■ ASSIGNMENT ■
The lines you return must be all those in the data that hold the string "agent".

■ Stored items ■
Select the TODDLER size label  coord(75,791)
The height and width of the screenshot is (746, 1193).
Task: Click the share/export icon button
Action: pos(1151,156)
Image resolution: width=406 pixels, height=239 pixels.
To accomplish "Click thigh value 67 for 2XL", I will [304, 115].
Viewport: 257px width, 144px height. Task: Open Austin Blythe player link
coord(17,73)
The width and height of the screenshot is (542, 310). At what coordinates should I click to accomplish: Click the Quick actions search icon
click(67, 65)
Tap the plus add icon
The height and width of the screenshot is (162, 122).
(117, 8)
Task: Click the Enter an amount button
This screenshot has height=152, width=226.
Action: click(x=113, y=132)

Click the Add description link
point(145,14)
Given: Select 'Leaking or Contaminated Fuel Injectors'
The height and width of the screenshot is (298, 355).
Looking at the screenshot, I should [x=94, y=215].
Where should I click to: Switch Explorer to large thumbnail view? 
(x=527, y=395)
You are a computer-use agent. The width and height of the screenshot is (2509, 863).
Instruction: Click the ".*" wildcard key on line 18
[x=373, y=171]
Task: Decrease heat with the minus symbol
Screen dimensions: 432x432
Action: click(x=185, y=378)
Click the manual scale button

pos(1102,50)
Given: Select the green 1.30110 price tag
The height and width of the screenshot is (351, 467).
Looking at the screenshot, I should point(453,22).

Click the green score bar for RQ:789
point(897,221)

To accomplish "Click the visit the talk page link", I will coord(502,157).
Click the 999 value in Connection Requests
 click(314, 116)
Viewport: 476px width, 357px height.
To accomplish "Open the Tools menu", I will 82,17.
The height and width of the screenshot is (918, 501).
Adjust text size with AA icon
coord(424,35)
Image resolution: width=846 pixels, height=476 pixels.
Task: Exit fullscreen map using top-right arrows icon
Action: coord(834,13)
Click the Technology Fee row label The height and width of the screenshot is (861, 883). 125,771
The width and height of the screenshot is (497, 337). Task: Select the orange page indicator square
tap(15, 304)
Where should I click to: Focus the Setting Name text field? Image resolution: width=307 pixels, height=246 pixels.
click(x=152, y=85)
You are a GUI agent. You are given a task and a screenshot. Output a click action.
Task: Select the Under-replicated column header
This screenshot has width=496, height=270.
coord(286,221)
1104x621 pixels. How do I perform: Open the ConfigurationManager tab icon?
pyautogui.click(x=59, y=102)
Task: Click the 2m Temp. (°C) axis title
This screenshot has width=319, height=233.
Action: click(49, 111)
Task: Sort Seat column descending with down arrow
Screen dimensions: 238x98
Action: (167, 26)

■ ANSWER BOX ■
You are a computer-use agent. The width and height of the screenshot is (2509, 863).
You are a GUI agent. You are given a task and a screenshot. Output a click action.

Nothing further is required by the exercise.